Мы вышли в сопровождении младшего Бошкова, который довел нас до растущего в поле кустарника. Там нас уже поджидал с тремя лошаденками дед Любен. Дождь прекратился. Однако по-прежнему дул сырой холодный ветер. Мы сели на лошадей и под покровом ночи поехали вслед за дедом Любеком по тропинке, ведущей в сторону гор…
На рассвете мы добрались до леса, густо покрывавшего склоны гор. Пастух, которому передал нас около сыроварни дед Любен, слез с лошади и отвел ее на опушку леса. За ним под кроны деревьев въехали и мы; но не успели мы соскочить с коней, как перед нами, словно из-под земли, выросли два вооруженных партизана. Узнав нашего проводника, они закинули винтовки за плечи и подошли к нам вплотную, не спуская с нас испытующих глаз. Обуты они были в царвули [12]. На них были штаны из грубой светло-коричневой шерсти, болгарские рубашки с узким воротом и сдвинутые на затылок фуражки. Один из них, перепоясанный крест-накрест пулеметной лентой, отвел пастуха в глубь леса и о чем-то долго с ним говорил. Потом мне и Маринче завязали глаза, взяли нас за руки, и мы тронулись в путь.

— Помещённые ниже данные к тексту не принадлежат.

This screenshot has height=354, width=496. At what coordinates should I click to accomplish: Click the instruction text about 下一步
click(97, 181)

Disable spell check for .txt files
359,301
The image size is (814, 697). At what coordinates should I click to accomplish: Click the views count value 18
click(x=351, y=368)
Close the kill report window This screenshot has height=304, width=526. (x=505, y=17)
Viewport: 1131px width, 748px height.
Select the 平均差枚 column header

Дорога через лес показалась мне довольно длинной. Чем дальше мы шли, тем тише становилось вокруг, а воздух делался все свежее и прохладней. Мы поднимались в горы. А один раз я услышал совсем рядом журчание ручейка. Протяжным эхом отозвался в лесу чей-то голос. И снова тишина.
В самой глубине леса нас кто-то встретил и обыскал. Потом, судя по голосам, мы миновали линию постов на границе лагеря, прошли по усыпанной гравием дорожке и, осторожно ощупывая ногами деревянные ступени, спустились в землянку. Войдя в нее, я услышал, как вокруг засуетились люди, а один из сопровождавших нас партизан стал кому-то докладывать. Затем кто-то приказал всем выйти, и ступеньки лестницы заскрипели под грузными шагами выходящих из землянки людей. Когда с нас сняли повязки, мы увидели, что в землянке за столом из обструганных досок сидят двое: капитан болгарской армии и пожилой штатский в накинутом на плечи пиджаке. Он сидел, опершись локтями на край стола. У него были рыжеватые, прокуренные, жесткие усы, густая борода и светло-голубые глаза. Перед сидящими за столом стояла слабо светившая керосиновая лампа. Партизан с пулеметными лентами на груди остался у закрытой двери.